Фрагмент 22, посвященный речи Гермократа, начинается с размышлений Полибия о том, что среди правителей Сицилии после Гелона наиболее прагматичными были Гермократ, Тимолеонт и Пирр Эпирский. Полибий критикует «детские» речи, которые напоминают школьные упражнения.
В рамках речи Гермократа Полибий отмечает избыточность темы мира, что приводит к комичному восприятию его аргументов, заимствованных из гомеровских и еврипидовских текстов. Ваттуоне объясняет, что мифологический контекст, особенно фигура Геракла, служил иллюстрацией политики миротворчества, которую пропагандировал Гермократ.
Полибий не акцентирует внимание на этом аспекте, возможно, предпочитая не подчеркивать синкретизм, который связывает различные этнические группы Сицилии через культ героев и богов.

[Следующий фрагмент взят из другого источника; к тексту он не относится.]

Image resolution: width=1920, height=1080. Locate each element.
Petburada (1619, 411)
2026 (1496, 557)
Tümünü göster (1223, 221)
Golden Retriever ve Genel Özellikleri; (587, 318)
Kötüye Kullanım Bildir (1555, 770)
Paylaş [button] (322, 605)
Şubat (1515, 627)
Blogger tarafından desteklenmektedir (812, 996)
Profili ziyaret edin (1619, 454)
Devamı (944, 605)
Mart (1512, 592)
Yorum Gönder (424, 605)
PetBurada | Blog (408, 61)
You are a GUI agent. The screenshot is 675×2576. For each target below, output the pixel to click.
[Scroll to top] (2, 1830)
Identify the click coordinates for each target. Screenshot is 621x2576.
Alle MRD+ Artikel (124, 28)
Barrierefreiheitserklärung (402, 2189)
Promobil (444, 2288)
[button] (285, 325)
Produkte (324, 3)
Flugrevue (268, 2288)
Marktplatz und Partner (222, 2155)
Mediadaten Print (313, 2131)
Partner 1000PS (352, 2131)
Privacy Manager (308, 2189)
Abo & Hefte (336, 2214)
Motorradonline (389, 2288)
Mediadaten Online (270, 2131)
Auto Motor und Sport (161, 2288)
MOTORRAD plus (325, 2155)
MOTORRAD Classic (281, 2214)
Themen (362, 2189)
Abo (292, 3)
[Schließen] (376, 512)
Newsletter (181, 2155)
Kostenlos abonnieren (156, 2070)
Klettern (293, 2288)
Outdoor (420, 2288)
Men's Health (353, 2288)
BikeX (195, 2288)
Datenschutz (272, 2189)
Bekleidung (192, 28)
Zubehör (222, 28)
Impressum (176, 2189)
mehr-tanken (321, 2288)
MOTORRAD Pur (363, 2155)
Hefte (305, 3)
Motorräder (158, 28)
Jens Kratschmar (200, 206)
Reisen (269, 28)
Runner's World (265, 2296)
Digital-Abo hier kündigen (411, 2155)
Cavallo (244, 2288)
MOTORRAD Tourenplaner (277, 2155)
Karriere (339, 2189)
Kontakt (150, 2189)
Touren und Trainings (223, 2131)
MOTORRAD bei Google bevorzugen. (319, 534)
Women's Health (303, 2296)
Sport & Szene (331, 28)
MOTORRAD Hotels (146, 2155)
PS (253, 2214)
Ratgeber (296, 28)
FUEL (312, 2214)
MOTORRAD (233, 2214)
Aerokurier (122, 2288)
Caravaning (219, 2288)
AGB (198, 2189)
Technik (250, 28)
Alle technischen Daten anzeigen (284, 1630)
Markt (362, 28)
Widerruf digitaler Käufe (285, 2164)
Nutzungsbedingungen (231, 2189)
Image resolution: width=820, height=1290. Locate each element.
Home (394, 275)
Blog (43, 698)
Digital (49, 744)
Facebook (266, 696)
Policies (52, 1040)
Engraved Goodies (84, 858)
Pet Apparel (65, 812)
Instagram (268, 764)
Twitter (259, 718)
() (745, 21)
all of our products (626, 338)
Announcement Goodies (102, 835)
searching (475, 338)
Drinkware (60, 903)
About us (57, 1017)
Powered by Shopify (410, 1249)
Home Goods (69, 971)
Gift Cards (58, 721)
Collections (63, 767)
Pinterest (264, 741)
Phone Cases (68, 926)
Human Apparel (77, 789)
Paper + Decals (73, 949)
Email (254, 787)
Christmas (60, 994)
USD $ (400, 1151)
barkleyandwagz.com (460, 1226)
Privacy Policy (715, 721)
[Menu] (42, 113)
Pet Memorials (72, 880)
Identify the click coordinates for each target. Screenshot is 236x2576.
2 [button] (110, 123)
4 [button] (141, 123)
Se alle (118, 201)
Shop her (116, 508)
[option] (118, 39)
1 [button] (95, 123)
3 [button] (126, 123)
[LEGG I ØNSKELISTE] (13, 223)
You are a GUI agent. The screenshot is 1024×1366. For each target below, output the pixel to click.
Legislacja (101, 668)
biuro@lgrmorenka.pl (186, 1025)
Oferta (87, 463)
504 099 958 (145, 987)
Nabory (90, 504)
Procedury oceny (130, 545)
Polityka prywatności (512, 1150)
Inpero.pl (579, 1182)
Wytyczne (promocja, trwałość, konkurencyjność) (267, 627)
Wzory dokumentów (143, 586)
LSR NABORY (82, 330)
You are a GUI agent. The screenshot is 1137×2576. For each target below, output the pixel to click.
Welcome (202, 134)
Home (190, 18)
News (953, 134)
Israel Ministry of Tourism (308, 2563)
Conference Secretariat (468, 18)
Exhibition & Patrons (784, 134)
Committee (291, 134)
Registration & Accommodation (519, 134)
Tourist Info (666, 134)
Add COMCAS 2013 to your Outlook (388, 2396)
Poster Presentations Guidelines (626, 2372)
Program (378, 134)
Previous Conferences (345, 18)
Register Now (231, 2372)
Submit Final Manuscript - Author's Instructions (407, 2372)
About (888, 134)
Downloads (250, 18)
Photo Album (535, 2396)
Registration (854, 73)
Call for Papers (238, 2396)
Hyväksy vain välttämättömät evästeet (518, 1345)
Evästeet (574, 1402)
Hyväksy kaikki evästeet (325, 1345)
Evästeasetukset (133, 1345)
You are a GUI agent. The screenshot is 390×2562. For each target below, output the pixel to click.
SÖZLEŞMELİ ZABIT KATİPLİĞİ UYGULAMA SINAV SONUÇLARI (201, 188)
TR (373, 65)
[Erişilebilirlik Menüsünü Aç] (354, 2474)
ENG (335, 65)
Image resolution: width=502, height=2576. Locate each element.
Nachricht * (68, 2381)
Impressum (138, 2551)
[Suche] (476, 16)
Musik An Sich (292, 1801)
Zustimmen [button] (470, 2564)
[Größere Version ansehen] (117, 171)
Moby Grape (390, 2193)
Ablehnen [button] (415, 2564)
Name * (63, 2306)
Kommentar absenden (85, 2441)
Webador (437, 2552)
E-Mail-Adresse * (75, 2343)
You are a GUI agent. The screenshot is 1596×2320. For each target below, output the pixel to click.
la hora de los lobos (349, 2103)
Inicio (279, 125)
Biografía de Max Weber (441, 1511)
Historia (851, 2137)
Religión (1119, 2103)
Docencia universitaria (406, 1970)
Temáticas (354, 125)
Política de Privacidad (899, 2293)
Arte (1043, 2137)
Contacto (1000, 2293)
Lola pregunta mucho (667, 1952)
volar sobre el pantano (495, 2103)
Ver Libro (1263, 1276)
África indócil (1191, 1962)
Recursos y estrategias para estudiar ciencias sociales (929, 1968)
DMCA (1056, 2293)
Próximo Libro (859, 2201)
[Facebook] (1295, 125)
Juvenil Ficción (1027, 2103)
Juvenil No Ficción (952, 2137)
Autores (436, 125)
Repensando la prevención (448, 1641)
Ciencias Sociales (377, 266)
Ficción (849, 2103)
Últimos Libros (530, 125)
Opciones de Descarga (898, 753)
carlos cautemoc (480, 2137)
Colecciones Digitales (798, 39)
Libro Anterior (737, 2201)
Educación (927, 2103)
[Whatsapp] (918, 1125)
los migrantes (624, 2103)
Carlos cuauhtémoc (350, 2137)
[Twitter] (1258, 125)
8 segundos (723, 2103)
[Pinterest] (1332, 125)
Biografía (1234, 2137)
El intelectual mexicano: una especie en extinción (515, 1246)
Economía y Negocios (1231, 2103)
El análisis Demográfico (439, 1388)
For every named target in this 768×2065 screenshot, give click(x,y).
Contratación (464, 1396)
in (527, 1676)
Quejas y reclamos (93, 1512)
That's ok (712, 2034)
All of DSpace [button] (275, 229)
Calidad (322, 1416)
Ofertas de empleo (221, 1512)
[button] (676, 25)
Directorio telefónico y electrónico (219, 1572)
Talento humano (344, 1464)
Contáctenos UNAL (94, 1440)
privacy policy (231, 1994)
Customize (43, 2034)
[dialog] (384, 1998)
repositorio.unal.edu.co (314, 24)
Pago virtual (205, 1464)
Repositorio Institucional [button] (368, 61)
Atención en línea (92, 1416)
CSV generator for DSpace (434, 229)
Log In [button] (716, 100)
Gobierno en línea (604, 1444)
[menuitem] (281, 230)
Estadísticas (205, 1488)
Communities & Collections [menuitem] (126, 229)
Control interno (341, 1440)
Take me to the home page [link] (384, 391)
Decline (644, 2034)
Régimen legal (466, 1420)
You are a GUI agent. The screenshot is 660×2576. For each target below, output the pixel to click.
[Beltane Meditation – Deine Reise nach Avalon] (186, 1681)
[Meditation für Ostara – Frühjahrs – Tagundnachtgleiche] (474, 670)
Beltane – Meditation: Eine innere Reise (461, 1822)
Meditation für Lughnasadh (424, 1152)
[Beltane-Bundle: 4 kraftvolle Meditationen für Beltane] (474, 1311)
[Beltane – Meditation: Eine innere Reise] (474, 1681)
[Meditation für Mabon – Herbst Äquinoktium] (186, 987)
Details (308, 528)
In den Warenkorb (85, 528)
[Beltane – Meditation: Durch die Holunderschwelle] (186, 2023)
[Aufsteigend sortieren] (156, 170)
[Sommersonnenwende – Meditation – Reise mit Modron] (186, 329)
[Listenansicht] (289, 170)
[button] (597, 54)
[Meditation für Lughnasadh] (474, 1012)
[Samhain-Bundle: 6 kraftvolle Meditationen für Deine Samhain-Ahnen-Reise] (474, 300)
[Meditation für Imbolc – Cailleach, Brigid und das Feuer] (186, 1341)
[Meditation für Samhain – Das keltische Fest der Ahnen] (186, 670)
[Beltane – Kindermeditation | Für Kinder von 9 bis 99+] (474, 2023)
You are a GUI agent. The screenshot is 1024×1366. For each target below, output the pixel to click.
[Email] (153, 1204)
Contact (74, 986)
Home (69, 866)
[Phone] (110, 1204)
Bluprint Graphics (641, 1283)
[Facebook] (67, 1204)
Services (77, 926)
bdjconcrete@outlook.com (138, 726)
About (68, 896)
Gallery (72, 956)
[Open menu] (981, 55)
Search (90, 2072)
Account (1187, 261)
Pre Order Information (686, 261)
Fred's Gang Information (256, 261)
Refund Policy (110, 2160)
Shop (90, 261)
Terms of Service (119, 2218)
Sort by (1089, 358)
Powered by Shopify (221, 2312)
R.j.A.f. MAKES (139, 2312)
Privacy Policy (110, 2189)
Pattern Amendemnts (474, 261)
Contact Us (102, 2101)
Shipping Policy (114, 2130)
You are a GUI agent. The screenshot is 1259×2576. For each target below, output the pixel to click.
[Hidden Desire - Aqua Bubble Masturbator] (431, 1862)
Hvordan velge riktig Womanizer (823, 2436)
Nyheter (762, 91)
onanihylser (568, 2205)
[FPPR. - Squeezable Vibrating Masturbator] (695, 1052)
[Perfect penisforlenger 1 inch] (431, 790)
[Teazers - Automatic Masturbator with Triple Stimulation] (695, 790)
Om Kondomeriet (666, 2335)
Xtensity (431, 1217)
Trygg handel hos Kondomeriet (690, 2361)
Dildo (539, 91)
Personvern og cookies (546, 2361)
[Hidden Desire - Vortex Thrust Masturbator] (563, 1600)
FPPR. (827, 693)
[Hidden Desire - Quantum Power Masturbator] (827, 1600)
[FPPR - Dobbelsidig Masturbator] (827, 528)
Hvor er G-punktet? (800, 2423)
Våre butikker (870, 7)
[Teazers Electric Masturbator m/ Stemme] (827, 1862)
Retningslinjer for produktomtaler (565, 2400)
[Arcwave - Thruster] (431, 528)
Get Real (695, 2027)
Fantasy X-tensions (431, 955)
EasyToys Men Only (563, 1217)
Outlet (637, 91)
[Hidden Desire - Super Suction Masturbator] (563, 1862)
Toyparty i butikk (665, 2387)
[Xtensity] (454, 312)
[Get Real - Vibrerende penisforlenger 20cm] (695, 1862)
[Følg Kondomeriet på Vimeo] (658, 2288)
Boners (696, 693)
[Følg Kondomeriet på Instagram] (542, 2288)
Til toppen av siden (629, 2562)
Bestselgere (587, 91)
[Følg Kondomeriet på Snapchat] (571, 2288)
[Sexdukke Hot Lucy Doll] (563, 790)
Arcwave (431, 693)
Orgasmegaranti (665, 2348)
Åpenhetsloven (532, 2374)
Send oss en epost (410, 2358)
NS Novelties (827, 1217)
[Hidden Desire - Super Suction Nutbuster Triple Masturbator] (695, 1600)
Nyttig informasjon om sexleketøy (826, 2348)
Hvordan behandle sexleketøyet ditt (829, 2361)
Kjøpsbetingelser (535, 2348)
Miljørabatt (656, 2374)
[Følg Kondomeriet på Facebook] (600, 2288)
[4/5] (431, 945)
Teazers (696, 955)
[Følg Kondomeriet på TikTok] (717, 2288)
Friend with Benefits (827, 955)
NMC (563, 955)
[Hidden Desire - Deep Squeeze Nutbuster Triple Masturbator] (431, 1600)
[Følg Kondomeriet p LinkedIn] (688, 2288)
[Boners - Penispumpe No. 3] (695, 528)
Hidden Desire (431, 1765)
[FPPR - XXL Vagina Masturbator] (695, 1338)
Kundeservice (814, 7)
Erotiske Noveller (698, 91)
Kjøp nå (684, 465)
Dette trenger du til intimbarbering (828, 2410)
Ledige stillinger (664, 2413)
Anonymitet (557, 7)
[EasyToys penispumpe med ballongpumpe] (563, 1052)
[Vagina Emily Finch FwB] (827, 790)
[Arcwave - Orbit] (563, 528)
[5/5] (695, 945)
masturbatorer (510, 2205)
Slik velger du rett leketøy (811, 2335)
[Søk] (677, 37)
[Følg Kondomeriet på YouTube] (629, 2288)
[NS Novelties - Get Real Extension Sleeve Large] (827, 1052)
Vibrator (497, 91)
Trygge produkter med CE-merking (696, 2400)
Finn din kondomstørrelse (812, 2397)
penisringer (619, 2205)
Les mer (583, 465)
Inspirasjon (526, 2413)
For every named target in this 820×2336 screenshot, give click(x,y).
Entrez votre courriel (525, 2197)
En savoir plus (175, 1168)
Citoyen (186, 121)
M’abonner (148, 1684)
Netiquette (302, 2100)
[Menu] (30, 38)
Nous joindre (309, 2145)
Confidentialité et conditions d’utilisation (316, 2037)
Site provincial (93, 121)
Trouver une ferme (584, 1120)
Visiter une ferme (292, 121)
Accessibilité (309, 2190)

Говоря о логосе Гелона (F 94 = Polyb. XII, 26b) Полибий критикует Тимея за то, что тот делает Диноменида главным героем речи, произнесенной перед греческими делегатами в Коринфе. Полибий считает, что речь изобилует местным патриотизмом. Р. Ваттуоне отмечает, что цель Полибия — показать, как Тимей использует слова Гелона для прославления династии Диноменидов и величия Сицилии, хотя на самом деле речь идет о более глубоком конфликте V века до н. э. между Западом и Востоком.
Переходя к параклезису Тимолеонта (фрагменты 31a и 31b), критика Полибия заключается в том, что Тимей стремится представить чудесные и сенсационные элементы в речи Тимолеонта к войскам. Ваттуоне подчеркивает, что информация, которую Полибий хотел передать, не совпадает с той, которую намеревался донести Тимей.
Важно помнить, что Полибий выбирал и, возможно, искажает то, что он воспроизводит из работ Тимея. Фрагментарность самого текста Тавроменита оставляет много вопросов, особенно в отношении речи Тимолеонта, которая лишена заключительной части и комментариев Полибия.
Таким образом, можно предположить, что полибиево представление Тимолеонта как почти сверхъестественного лидера не совпадает с намерениями Тимея, который, вероятно, хотел подчеркнуть исключительную авторитетность Тимолеонта в управлении настроением войск.